ECLI:NL:HR:2009:BH5258
Hoge Raad
- Cassatie
- A.J.A. van Dorst
- B.C. de Savornin Lohman
- H.A.G. Splinter-van Kan
- Rechtspraak.nl
Ontvankelijkheid verdachte in cassatieberoep na intrekking door het Openbaar Ministerie
In deze zaak heeft de Hoge Raad op 10 maart 2009 uitspraak gedaan over de ontvankelijkheid van de verdachte in zijn cassatieberoep.
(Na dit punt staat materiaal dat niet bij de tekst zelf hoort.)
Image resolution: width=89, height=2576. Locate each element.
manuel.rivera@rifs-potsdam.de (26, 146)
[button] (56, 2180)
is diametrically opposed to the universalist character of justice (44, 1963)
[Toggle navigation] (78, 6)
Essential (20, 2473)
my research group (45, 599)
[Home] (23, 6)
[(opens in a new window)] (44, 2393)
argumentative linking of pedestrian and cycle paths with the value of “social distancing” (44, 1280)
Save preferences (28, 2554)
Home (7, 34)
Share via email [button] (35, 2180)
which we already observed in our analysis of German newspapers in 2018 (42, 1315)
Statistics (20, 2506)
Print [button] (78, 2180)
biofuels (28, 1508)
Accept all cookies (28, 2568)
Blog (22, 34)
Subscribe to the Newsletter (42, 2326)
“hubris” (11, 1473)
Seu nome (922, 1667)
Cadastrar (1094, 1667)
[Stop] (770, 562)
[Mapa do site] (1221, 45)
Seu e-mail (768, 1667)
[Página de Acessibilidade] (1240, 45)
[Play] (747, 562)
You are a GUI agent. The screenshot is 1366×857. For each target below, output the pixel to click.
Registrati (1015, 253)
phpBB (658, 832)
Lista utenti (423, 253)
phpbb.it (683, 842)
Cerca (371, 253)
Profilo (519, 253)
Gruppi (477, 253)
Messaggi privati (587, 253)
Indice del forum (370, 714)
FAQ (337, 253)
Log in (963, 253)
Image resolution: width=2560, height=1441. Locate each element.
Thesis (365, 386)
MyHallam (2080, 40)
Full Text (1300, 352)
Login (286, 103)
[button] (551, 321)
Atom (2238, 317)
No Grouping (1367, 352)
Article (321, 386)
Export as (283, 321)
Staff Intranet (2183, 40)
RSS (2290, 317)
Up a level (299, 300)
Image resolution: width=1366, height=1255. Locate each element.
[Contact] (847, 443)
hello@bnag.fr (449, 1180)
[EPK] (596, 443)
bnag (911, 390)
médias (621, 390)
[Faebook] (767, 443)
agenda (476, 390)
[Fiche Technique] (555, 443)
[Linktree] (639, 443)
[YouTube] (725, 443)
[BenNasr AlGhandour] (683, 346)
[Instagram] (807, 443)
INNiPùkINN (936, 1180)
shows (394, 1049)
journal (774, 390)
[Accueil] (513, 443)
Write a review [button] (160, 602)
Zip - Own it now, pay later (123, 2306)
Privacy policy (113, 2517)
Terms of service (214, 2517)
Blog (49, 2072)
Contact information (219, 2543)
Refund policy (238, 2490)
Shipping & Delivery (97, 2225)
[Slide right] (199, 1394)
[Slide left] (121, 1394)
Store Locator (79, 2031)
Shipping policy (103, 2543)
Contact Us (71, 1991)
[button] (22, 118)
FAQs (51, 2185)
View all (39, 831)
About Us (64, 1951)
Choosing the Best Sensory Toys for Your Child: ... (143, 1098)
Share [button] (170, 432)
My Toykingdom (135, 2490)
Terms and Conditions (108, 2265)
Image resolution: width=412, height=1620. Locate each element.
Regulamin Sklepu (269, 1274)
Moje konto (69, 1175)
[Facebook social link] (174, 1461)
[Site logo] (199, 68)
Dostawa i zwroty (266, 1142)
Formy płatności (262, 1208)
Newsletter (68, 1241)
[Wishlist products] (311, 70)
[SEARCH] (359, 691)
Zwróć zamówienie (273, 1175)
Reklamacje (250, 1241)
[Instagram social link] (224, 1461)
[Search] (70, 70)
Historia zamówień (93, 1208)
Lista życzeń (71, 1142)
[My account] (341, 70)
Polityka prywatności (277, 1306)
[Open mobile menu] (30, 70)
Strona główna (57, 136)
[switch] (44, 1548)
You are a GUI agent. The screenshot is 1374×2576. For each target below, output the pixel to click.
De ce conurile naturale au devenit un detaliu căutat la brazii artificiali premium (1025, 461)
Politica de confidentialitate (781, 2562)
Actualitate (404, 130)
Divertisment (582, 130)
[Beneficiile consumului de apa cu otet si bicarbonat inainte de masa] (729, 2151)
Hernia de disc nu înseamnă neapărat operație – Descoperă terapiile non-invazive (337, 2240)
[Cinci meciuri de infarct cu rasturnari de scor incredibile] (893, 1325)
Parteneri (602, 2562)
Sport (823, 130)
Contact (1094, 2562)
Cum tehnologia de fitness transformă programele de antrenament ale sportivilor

Het beroep was ingesteld in het kader van een incidenteel cassatieberoep, zoals bedoeld in artikel 433, tweede lid, van het Wetboek van Strafvordering. De schriftuur die was ingediend, hield in dat het beroep was ingesteld voor het geval de Hoge Raad het cassatieberoep van het Openbaar Ministerie zou honoreren. Echter, deze voorwaarde is niet vervuld, omdat het Openbaar Ministerie zijn cassatieberoep heeft ingetrokken. Hierdoor kon de Hoge Raad niet anders dan de verdachte niet-ontvankelijk verklaren in zijn beroep.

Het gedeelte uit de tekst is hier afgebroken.